Ja, das könnte man so sagen. Natürlich hat jeder Sänger Titel gehabt, die besonders gut zu ihm passten. Insofern ist mit den verschiedenen Sängern auch immer ein wenig ein eigener musikalischer Stil verbunden gewesen. Electra hatte sogar parallel immer 2 Sänger. Es gab trotz mehrerer personeller Veränderungen in den vielen Jahren eigentlich immer eine klare musikalische Linie in der jedes Bandmitglied seinen Platz hatte. Dieser Linie folgten die ersten 4 LP's. Von den Anfängen mit Coversongs und den frühen eigenen deutschsprachigen Titeln über Klassikadaptionen bis zu einem komplexeren Werk, das verschiedene Elemente in sich vereinigt. Besonders anfangs hatten die Wechsel auch damit zu tun, dass es, anders als heute nicht unüblich, zumeist nur ein Engagement für einen Musiker gab. Daher musste man sich entscheiden, wo man warum spielen wollte.

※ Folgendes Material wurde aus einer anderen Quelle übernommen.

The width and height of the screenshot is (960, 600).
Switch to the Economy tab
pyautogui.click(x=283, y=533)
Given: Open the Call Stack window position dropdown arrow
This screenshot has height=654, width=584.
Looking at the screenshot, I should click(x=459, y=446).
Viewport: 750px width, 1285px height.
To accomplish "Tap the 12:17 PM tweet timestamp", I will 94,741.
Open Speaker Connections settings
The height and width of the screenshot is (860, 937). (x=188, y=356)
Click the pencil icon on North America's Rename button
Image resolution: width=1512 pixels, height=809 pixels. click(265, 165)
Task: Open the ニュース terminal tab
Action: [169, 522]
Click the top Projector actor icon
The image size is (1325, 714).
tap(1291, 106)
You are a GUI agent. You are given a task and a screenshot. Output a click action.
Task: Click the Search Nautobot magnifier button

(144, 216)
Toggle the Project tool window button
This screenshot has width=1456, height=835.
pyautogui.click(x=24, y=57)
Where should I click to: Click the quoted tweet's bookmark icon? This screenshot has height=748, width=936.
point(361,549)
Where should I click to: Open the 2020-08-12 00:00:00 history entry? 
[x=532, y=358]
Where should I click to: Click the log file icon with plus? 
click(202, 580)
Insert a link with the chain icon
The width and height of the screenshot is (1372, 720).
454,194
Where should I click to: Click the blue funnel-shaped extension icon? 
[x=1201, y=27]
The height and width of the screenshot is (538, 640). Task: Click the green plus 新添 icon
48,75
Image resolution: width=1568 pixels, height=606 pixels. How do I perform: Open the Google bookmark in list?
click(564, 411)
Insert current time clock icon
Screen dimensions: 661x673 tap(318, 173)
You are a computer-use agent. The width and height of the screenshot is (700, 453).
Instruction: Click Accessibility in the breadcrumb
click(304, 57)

Entweder - oder... Sicher, auch von daher verabschiedeten sich aus verschiedensten Gründen immer wieder mal Mitglieder von der Band. Das Gerüst electras, die Instrumentalisten, blieb aber relativ konstant und stilprägend. Ein weiterer Grund mag die mehr oder weniger vorhandene Bindung der Musiker an die Band gewesen sein. Wir kamen von ganz unten und haben, besonders anfangs, die Mühen der Ebene zu spüren bekommen. Als erste Erfolge und eine gewisse Bekanntheit vorhanden waren, kam Stefan Trepte zur Band. Einerseits ging es danach weiter bergauf, andererseits blieben einige Wünsche unerfüllt und andere Bands versprachen, diese besser zu erfüllen. Zum Beispiel hatten wir es immer recht schwer, außerhalb der DDR zu touren. So kam es, dass Stefan Trepte irgendwann bei electra ausstieg. Das war geradezu etwas natürliches, empfanden wir. Mit Peter - Mampe - Ludewig und Gisbert Koreng haben wir Sänger eines etwas anderen Typs in die Gruppe integriert. Erst Manuel von Senden sollte nach Mampes Ausscheiden eine ähnliche Solistenrolle einnehmen, wie sie Stefan Trepte hatte. Wie so oft, trifft man sich auch im wahren Leben gelegentlich zweimal. Das heißt, Stefan Trepte kehrte nach 1990 für den zur Oper gegangenen Manuel von Senden zu electra zurück. Seitdem spielen wir wieder gemeinsam, auch seine Lieder. Das sind nun schon wieder 17 Jahre... (lacht).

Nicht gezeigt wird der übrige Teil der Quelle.